Render the material from the line with "Given: Click the" up to and including the line with "[x=1288, y=281]" as a Markdown table with the columns Row and Material line. Put the row number in the first column and the line in the second, and leave out any blank lines.

## RECORDS SHOWN
>> start
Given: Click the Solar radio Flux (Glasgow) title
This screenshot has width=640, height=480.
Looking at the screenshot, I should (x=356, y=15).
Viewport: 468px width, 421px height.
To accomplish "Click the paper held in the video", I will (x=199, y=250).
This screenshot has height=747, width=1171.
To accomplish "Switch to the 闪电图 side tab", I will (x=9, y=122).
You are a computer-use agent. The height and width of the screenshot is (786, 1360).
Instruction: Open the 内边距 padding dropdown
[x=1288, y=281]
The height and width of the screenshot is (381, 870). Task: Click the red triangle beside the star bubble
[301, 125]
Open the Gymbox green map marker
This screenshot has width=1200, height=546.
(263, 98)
>> end
>> start
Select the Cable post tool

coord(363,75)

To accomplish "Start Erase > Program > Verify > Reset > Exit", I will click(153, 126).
>> end
## THE REPLY
| Row | Material line |
|---|---|
| 1 | Given: Click the Solar radio Flux (Glasgow) title |
| 2 | This screenshot has width=640, height=480. |
| 3 | Looking at the screenshot, I should (x=356, y=15). |
| 4 | Viewport: 468px width, 421px height. |
| 5 | To accomplish "Click the paper held in the video", I will (x=199, y=250). |
| 6 | This screenshot has height=747, width=1171. |
| 7 | To accomplish "Switch to the 闪电图 side tab", I will (x=9, y=122). |
| 8 | You are a computer-use agent. The height and width of the screenshot is (786, 1360). |
| 9 | Instruction: Open the 内边距 padding dropdown |
| 10 | [x=1288, y=281] |